*** AVAILABLE RECORDS ***

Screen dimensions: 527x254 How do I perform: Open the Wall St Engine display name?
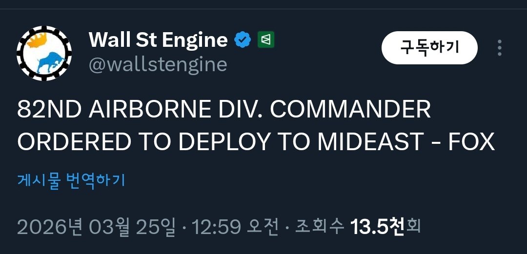click(158, 40)
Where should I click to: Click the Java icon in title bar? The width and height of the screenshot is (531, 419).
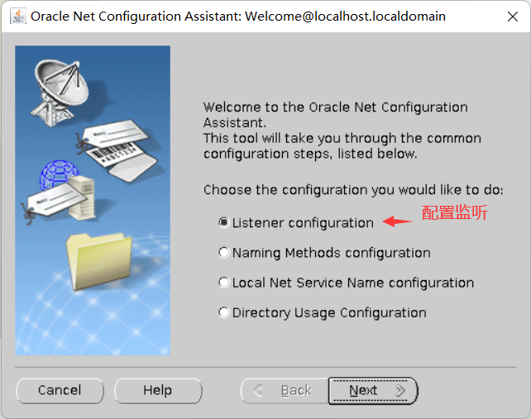point(18,17)
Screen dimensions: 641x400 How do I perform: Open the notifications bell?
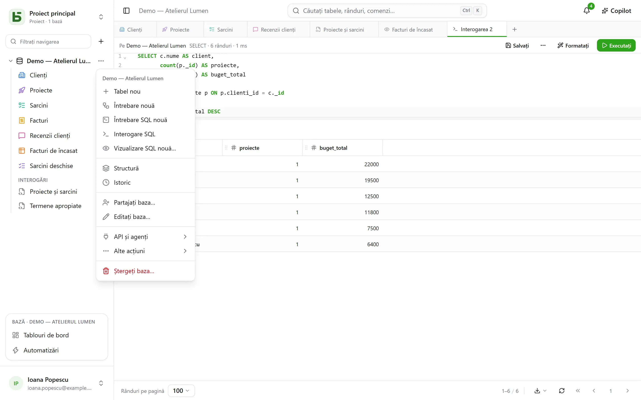tap(586, 11)
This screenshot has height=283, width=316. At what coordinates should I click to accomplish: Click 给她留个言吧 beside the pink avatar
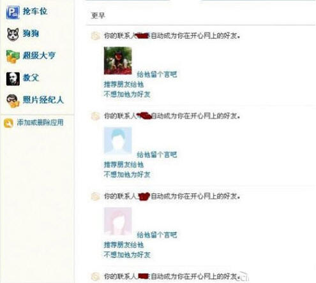pyautogui.click(x=157, y=235)
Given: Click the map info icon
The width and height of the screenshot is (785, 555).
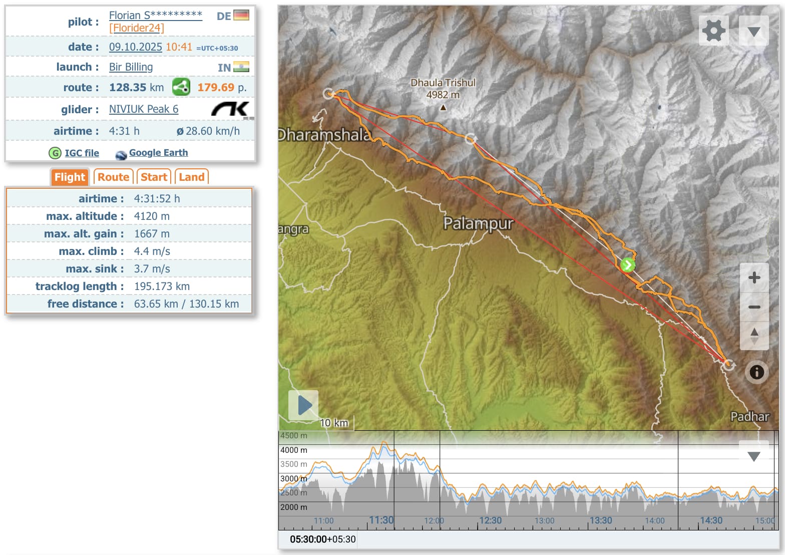Looking at the screenshot, I should click(756, 372).
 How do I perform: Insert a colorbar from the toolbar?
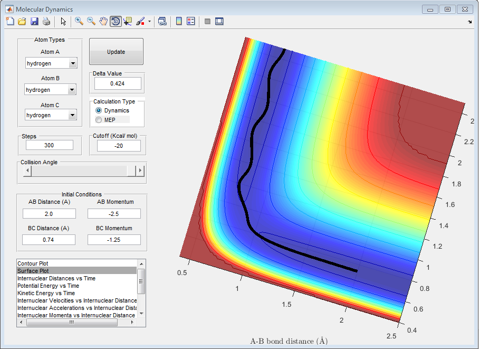179,22
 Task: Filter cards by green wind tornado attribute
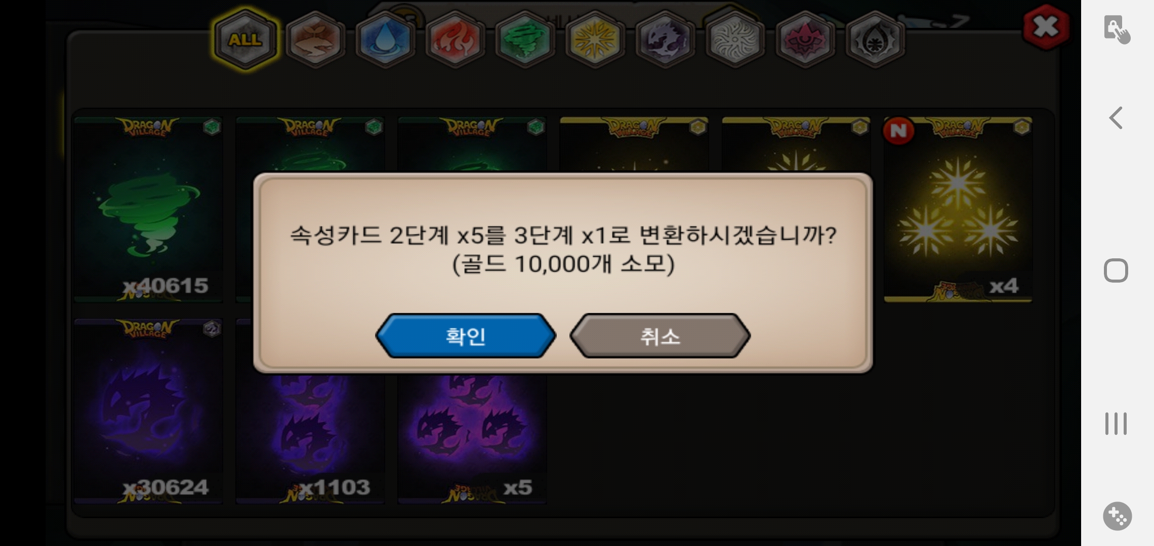point(525,39)
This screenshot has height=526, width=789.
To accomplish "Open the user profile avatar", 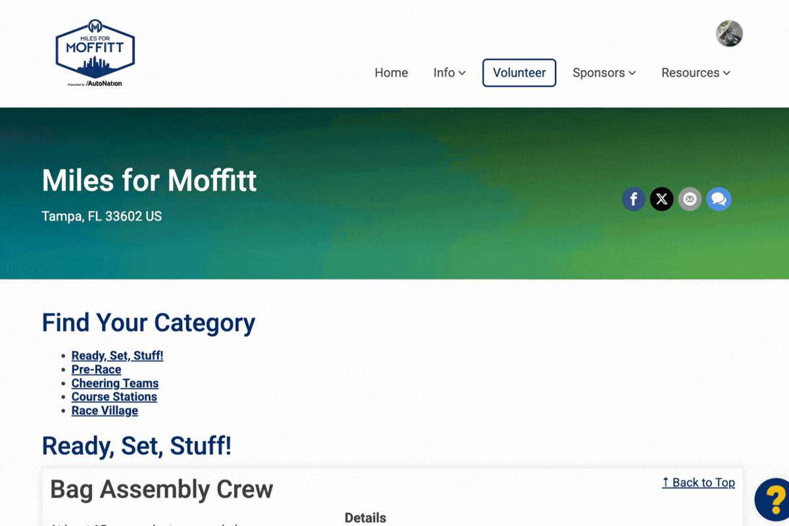I will pyautogui.click(x=729, y=34).
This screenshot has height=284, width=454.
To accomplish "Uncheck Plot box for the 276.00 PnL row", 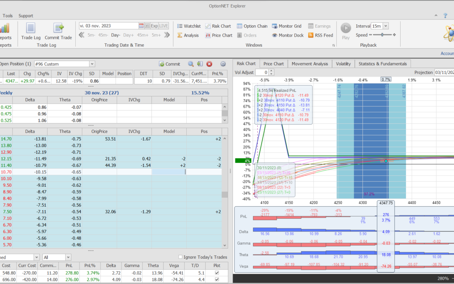I will tap(216, 280).
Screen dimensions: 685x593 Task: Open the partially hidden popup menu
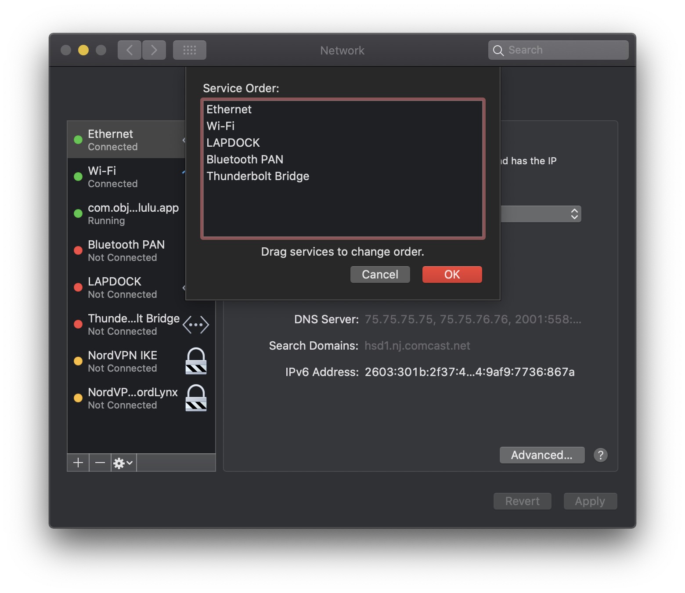tap(541, 214)
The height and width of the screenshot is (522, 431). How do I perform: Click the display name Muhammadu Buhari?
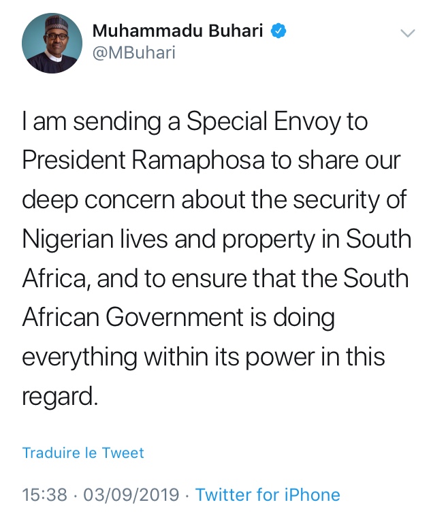177,31
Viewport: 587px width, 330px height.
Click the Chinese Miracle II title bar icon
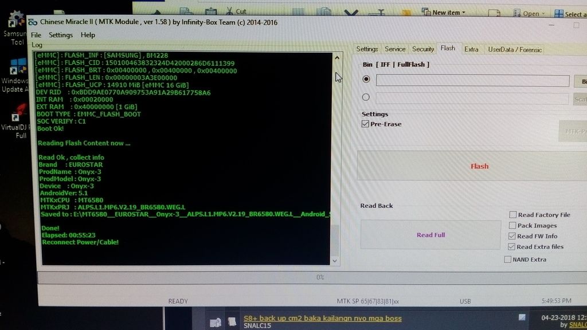tap(33, 22)
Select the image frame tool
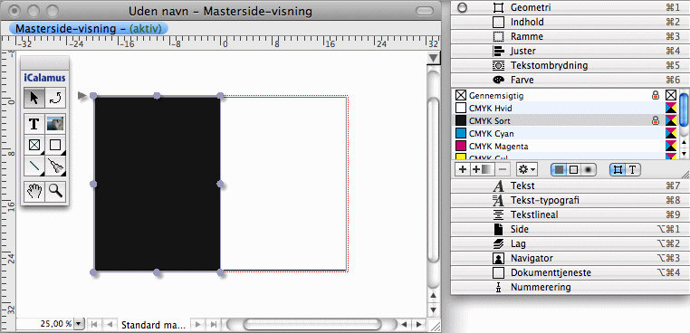This screenshot has width=690, height=333. [55, 124]
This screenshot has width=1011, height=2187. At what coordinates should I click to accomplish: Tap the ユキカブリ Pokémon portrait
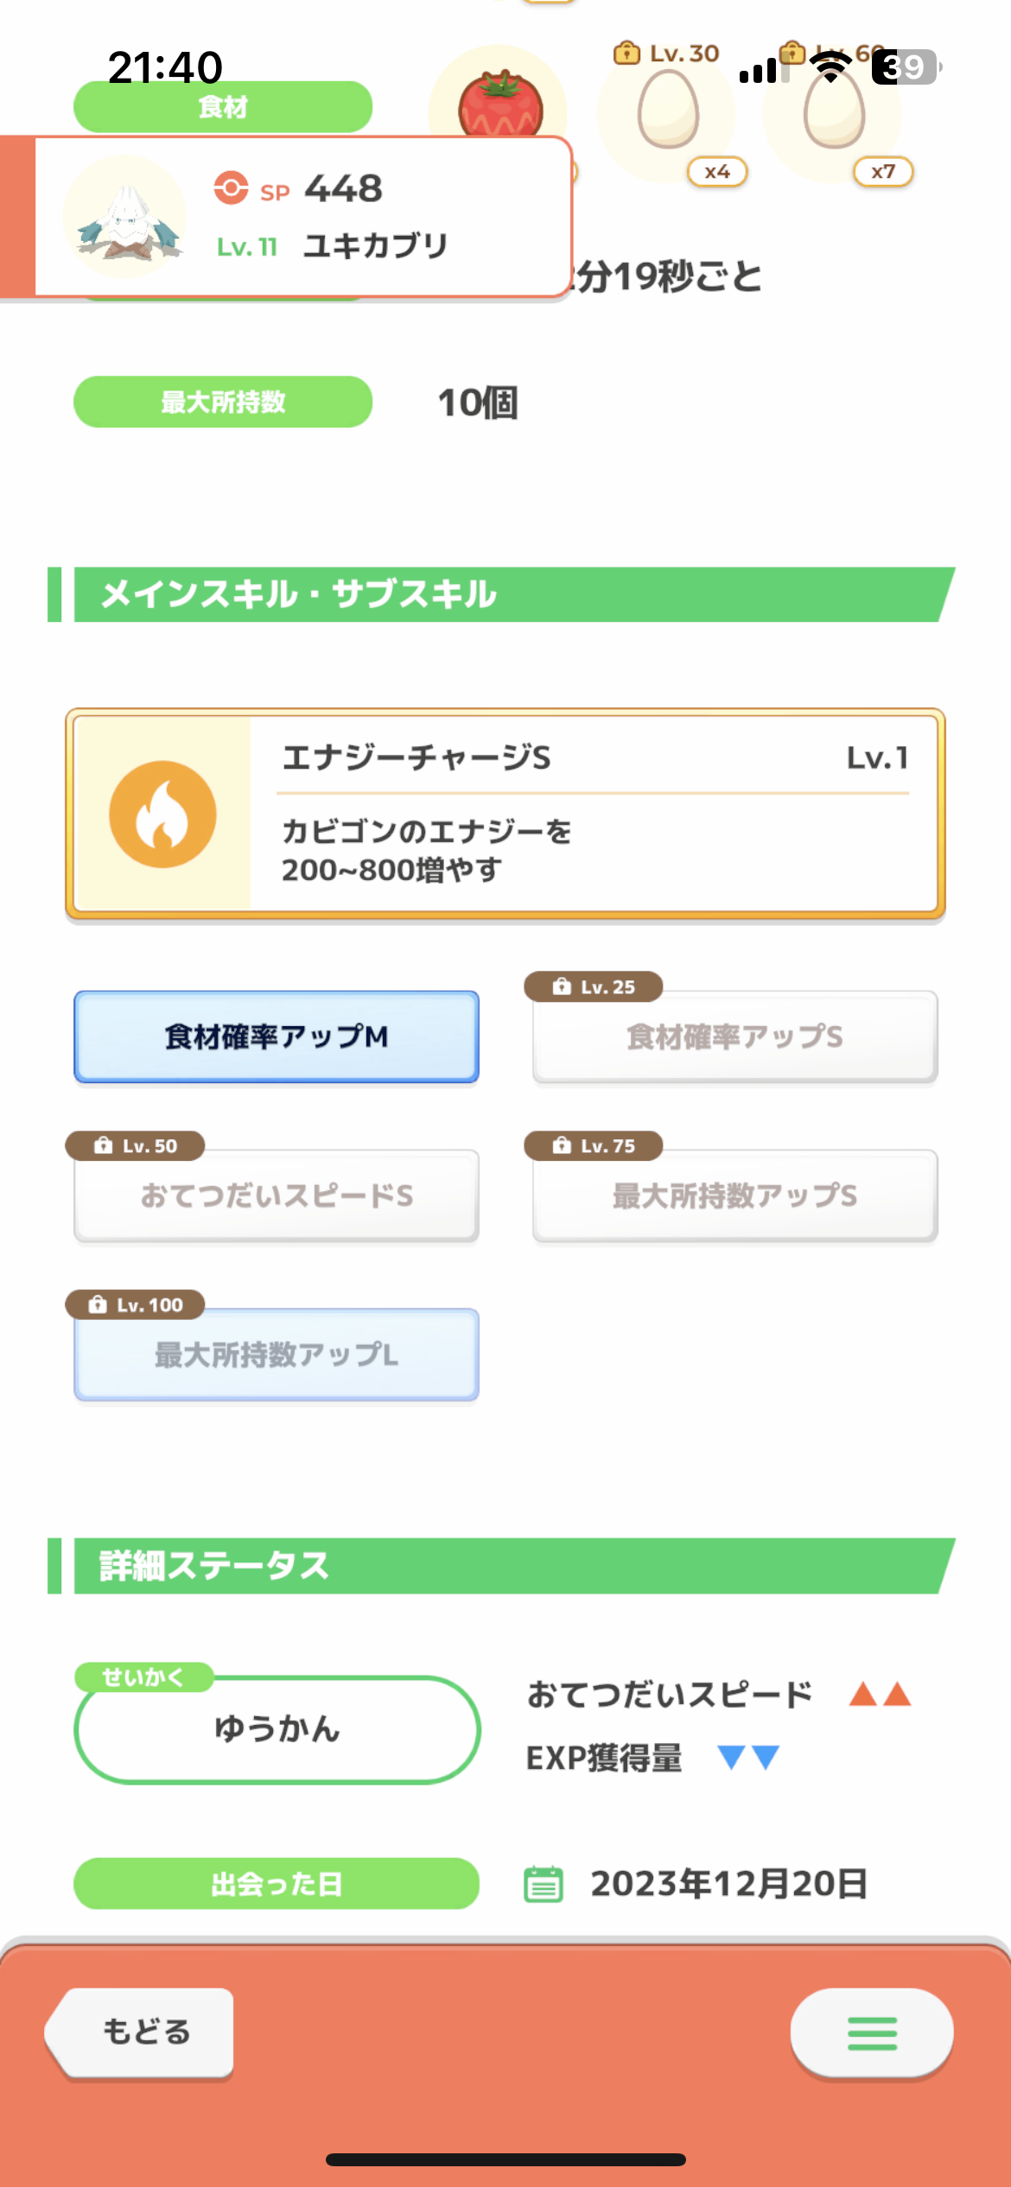126,217
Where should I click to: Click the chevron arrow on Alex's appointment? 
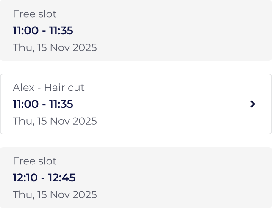point(253,104)
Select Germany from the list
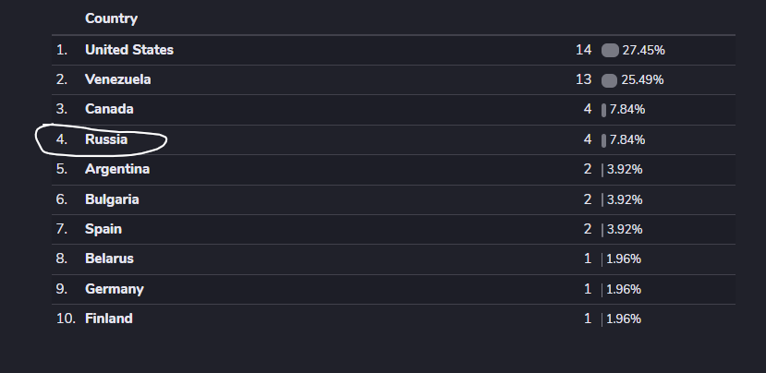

*** End of AVAILABLE RECORDS ***

Leaving each picture behind, please give again exactly the lines above from the one with "Where should I click to: Click the Java" through the one with "This screenshot has height=526, width=789.", both included, and no others.

**ANSWER TO THIS EXERCISE:**
Where should I click to: Click the Java icon in title bar? The width and height of the screenshot is (531, 419).
point(18,17)
Screen dimensions: 641x400 How do I perform: Open the notifications bell?
tap(586, 11)
This screenshot has height=283, width=316. At what coordinates should I click to accomplish: Click 给她留个言吧 beside the pink avatar
pyautogui.click(x=157, y=235)
Given: Click the map info icon
The width and height of the screenshot is (785, 555).
Looking at the screenshot, I should click(756, 372).
 How do I perform: Insert a colorbar from the toolbar?
179,22
 Task: Filter cards by green wind tornado attribute
point(525,39)
This screenshot has height=526, width=789.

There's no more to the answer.